Instructions for the task:
From the blog post about Ross Douthat and the Pope, copy out the stretch from "Ross Douthat on" through "as they did.".
===== Extract to read =====
Sunday, October 26, 2014

Ross Douthat on the Pope's Betrayal of Catholics Who Count: A "Small Minority" Have "Kept the Faith"



My family once belonged to a country club. I hated every moment we spent in that club, because its "old" members made it very plain to my family that we were jumped-up interlopers who didn't belong as they did. 


"Our" little club invested a lot of energy in sending signals to some people that they did not belong.  The poor, even middle-class people, certainly did not belong. Why else have a country club?

In the years in which my family belonged to it, a Jewish family petitioned for membership. They were blackballed, though the money that set up the club originally came from an affluent Jewish attorney in our town — the only Jewish person ever admitted to that country club until . . . well, I stopped following its antics after my family moved from that little town in 1969.
===== Entries provided =====
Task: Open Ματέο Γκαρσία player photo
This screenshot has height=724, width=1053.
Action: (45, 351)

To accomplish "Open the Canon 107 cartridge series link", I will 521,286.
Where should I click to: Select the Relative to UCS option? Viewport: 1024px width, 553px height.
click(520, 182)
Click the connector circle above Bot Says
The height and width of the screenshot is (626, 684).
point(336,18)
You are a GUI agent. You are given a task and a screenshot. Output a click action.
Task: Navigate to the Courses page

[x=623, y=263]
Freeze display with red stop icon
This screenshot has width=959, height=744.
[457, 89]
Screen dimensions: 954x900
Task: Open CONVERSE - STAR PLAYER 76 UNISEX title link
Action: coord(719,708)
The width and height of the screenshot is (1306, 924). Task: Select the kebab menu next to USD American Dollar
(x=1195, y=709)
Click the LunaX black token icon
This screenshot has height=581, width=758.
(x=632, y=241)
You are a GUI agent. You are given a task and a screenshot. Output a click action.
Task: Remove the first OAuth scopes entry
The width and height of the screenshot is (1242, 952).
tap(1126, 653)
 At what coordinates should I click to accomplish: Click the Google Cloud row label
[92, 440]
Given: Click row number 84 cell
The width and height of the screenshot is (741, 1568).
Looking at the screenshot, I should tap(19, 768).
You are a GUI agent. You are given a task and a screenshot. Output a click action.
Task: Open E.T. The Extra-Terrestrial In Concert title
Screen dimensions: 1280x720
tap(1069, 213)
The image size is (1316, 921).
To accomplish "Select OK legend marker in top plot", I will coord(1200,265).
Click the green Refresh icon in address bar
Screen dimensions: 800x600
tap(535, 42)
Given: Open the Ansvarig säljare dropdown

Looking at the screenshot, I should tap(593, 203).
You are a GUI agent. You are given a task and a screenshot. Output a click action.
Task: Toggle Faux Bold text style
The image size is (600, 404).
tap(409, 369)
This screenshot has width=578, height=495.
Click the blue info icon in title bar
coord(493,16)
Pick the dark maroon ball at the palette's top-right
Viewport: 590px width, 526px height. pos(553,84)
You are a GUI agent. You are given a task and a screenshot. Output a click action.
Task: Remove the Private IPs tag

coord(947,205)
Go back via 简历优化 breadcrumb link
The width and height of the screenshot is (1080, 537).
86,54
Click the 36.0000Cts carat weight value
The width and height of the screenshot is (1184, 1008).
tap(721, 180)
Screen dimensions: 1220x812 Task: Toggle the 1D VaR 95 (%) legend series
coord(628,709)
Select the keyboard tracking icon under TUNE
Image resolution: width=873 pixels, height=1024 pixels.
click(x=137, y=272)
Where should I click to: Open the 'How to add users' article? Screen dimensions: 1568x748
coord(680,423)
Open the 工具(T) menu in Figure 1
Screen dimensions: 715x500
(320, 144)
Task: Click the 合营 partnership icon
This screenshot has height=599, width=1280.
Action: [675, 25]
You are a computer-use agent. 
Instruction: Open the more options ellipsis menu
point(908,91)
=====
Exercise answer:
Ross Douthat on the Pope's Betrayal of Catholics Who Count: A "Small Minority" Have "Kept the Faith"



My family once belonged to a country club. I hated every moment we spent in that club, because its "old" members made it very plain to my family that we were jumped-up interlopers who didn't belong as they did.